Richard Hawkins (died 1633) was a London publisher of the Jacobean and Caroline eras. He was a member of the syndicate that published the Second Folio collection of Shakespeare's plays in 1632. His bookshop was in Chancery Lane, near Sergeant's Inn.

==Beginnings==
Hawkins served his apprenticeship under the stationer Edmond Matts in 1604-11; in turn he acquired Matts's business in 1613 and established himself as an independent publisher. In his first year, Hawkins reprinted John Marston's The Metamorphosis of Pigmalion's Image, a work originally issued by Matts in 1598. Hawkins's initial entry into the Stationers' Register was Elizabeth Tanfield Cary's The Tragedy of Mariam, which he also printed in 1613 — a work now recognized as the first tragedy by a woman to be published in English.

==Shakespeare==
Hawkins's connection to the Shakespeare canon started in 1628; an entry in the Stationers' Register, dated 1 March that year, records the transfer of the rights to Othello from Thomas Walkley, the publisher of the play's first quarto (1622), to Hawkins. (The same transfer included the rights to the Beaumont and Fletcher plays Philaster and A King and No King.) Hawkins then published the second quarto of Othello (printed by Augustine Matthews) in 1630. Hawkins's text combined elements from the two previous texts, the 1622 first quarto and the First Folio of 1623, which showed significant differences. Hawkins's possession of the copyright to one Shakespearean play enabled him to become one of the subsidiary members of Robert Allot's syndicate (the others were William Aspley, Richard Meighen, and John Smethwick) when Allot published the Second Folio.

==Others==
Beyond the confines of the Shakespeare canon, Hawkins a published number of other play texts. They included:
- the first quarto of Cary's The Tragedy of Mariam (1613), printed by Thomas Creede;
- the third quarto of Philaster (1628);
- the third quarto of Beaumont and Fletcher's The Maid's Tragedy (1630);
- the third quarto of A King and No King (1631).

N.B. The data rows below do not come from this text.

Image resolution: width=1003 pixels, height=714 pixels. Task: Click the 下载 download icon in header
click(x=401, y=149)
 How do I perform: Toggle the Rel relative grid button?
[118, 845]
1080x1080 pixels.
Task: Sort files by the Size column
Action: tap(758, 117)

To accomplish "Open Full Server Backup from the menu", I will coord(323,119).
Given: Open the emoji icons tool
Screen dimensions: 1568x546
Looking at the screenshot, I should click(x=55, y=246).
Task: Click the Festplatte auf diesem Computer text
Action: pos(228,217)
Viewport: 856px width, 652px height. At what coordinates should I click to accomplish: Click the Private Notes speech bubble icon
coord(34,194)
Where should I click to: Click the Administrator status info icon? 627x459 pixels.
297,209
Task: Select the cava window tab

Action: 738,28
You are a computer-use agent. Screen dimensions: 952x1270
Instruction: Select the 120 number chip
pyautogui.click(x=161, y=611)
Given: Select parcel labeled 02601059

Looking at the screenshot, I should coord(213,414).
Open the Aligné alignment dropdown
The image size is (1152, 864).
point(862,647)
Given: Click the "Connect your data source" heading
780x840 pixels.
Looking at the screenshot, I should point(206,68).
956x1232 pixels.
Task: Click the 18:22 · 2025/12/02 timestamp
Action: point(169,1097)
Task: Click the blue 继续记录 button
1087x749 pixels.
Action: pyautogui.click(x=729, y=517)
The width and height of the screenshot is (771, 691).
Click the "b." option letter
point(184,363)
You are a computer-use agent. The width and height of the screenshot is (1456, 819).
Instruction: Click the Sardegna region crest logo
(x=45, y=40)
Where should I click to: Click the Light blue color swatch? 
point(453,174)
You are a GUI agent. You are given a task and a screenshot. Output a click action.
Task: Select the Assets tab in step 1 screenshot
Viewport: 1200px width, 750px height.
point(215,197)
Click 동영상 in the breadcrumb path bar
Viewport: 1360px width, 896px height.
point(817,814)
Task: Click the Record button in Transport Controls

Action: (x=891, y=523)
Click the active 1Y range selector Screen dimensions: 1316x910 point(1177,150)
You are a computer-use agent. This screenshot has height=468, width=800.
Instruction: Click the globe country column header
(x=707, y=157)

A fourth quarto of Philaster was published, under Hawkins's imprint, posthumously in 1634.

Like some other publishers of his time, Hawkins sometimes wrote prefaces for the playbooks he issued. In his preface to Philaster, Hawkins compares the plays of English Renaissance drama to gold, and publishers to "merchant adventurers." Hawkins was one of the small minority who wrote prefatory material in verse, as in his editions of A King and No King and The Maid's Tragedy.

Hawkins published a range of contemporary literature in his generation, including a 1629 edition of Hero and Leander (Marlowe's poem with Chapman's continuation), and the 1619 and 1622 editions of the Nosce Teipsum of the poet John Davies of Hereford. He ventured into music publishing, with a 1631 edition of the canzonets of Thomas Morley. One of Hawkins's final projects was the first English edition of Mathematical Recreations (1633), by Jean Leurechon (alias "Hendrik van Etten") — translated by Francis Malthus, and printed by Thomas Cotes, the same man who printed the Second Folio.

Hawkins's widow, Ursula Hawkins, disposed of some of his copyrights after his death.